The Infants Home at the corner of Inglish Street and Tower Road was built it 1899.
The Infants Home at the corner of Inglish Street and Tower Road was built it 1899.

Saint Mary’s University is today demolishing the historic Infants Home at the corner of Inglis Street and Tower Road.

Heritage Trust has this to say about the building:

This building is a remarkable testament to the emerging role of women in late nineteenth-century Halifax. The Halifax Infants’ Home was built by a women’s society, founded in 1876. The society provided shelter and medical services for single mothers and their infants, who otherwise would have been ostracized. The society raised money and constructed this building in 1899 and 1900.

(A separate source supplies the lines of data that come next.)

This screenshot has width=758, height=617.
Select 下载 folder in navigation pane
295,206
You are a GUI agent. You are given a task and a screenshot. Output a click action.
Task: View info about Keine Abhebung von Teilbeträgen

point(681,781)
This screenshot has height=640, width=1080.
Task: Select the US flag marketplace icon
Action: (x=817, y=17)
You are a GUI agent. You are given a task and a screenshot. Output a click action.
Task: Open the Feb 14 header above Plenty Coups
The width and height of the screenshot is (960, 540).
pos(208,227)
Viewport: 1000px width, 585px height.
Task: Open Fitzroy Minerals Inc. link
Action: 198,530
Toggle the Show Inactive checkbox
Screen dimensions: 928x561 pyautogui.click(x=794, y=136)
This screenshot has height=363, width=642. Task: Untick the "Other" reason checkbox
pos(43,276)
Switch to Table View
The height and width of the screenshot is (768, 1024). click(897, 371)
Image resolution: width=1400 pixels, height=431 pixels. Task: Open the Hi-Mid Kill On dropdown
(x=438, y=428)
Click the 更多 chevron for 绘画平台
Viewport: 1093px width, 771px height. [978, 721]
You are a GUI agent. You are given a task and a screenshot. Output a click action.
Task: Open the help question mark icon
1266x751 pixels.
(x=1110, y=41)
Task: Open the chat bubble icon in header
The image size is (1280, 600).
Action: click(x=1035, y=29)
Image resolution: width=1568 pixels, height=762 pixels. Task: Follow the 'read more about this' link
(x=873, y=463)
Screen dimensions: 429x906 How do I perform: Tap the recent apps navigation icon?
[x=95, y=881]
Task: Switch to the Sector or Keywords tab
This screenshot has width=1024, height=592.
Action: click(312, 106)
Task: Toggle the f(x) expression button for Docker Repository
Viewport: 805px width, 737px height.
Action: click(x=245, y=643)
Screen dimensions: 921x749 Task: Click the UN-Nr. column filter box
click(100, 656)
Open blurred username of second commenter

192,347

This work was done while these same women were struggling for the vote and for the right to serve on legislative bodies. In 1894 the Legislature had voted not to allow women to vote. Most organizations were run exclusively by men. When women cared deeply about an issue, they formed their own organization, and rented or built their own building. Today only two buildings bear testimony from that time: the Home for the Aged (Victoria Hall), and the Infants’ Home.

The building is a masterwork of James Charles Dumaresq, the leading architect in the Maritimes at the time. Here Dumaresq employed his full panoply of architectural embellishments – a projecting frontispiece with Dutch gable, rusticated sandstone string courses, segmental arched windows, corner box bay windows, a Mansard roof, several types of dormers, a turret, a balcony, and an ell. The result is a composition that delights the eye, carrying it up and down and around, constantly finding new secrets to discover.

In November, several interest groups urged the university to try to find a way to save the building. Those efforts have been rebuffed, evidently.

The Infants Home in better days. Photo courtesy Heritage Trust of Nova Scotia.